Passage shown:
Depending on the progress we actually achieve, either PT8 or PT9 will be the first version available for public preview, so right now it is not possible to download a public working compiler from anywhere. Since these milestones are already labeled with “pre”, there is no use to create special preview releases. You’ll be able to download the exact compiler package we use for testing. Starting with PT10, the software should reach beta level quality and by PT15 we’d like to reach 1.0.

Each compiler package comes with at least the following components:

  • z2c: the command line compiler and full build tool. The compiler is also a build tool capable of building arbitrarily complex projects out of the box with a single execution of the tool.
  • zide: a GUI cross platform IDE designed to offer a minimal golden standard of features to new adopters of the language who wish to edit code using an IDE.
  • zsyntax: a command line tool that can output syntax highlighted HTML code using various options for single files or full projects.
  • zut: a command line unit-test execution tool, serving as a sanity check for the compiler and standard library.
  • a full copy of the standard library as source code

Most of these tools are self explanatory, but I’d like to focus a bit on ZIDE, the Z2 IDE. During the past few years, several programming languages have cropped up, some broad scoped, some niche, some popular, some not. But in general, when a new language pops up, especially if it is not a scripting language, the tool support at release is very poor. It can take a lot of time before even a few syntax highlighters crop up for some popular IDEs and it can take years before any decent tools get created. It is very common for somebody picking up such a language to have to edit code in some random editor that does not understand the syntax of the language, have to compile in the command line because said editor can’t launch the appropriate compilation command and be forced to use “printf” debugging, since a real debugger with breakpoints and watches (as a bare minimum) is years away.

It is our goal to eliminate this problem by having the official package come with an IDE, called ZIDE. Since PT5 the package includes this GUI editor and in each PT it is getting improved as part of the official development schedule. The command line compiler is married to ZIDE as development efforts go, so even if the compiler and library are 100% ready for the next release, if ZIDE has not been updated, we will delay the release until some new features have been added to it. ZIDE is supported on all platforms where the compiler is officially supported and requires a X server or Windows.

Written task:
In the Z2 compiler text, starting with which milestone should the software reach beta level quality? Please keep the answer short. The material after the Z2 compiler text is separate from it.

Listed entries:
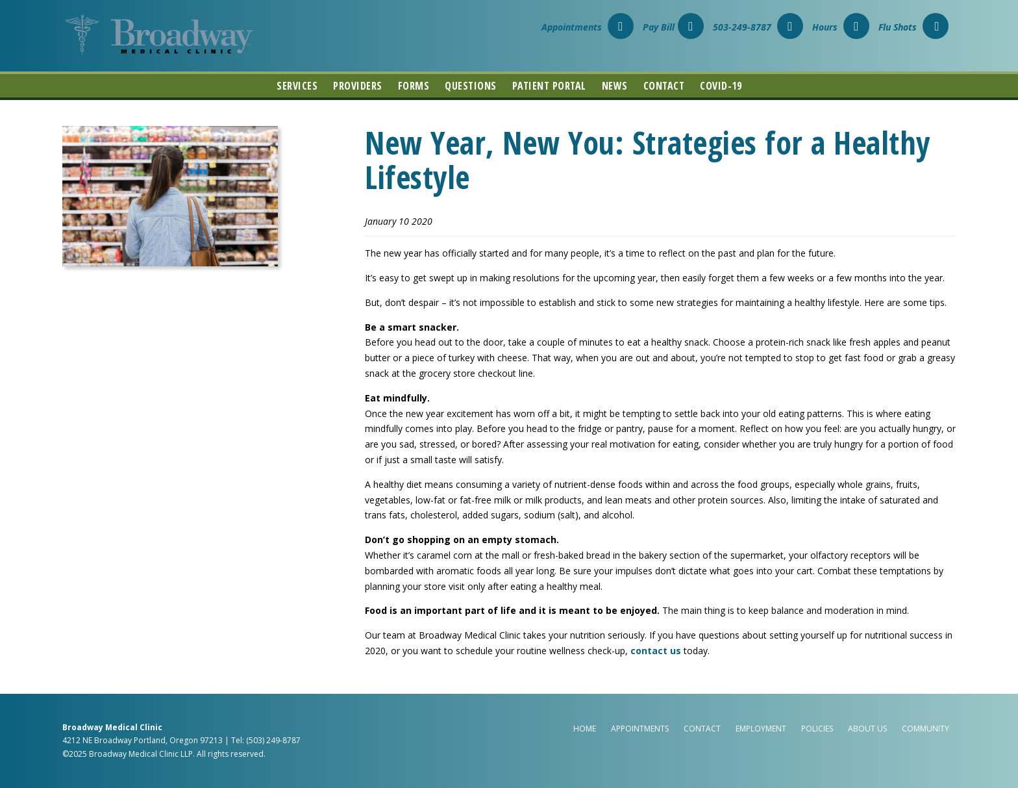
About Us (867, 728)
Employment (761, 728)
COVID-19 (720, 86)
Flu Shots (913, 27)
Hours (840, 27)
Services (297, 86)
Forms (414, 86)
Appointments (587, 27)
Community (925, 728)
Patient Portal (549, 86)
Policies (817, 728)
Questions (471, 86)
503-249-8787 (758, 27)
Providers (357, 86)
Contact (664, 86)
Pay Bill (673, 27)
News (615, 86)
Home (584, 728)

Task answer:
PT10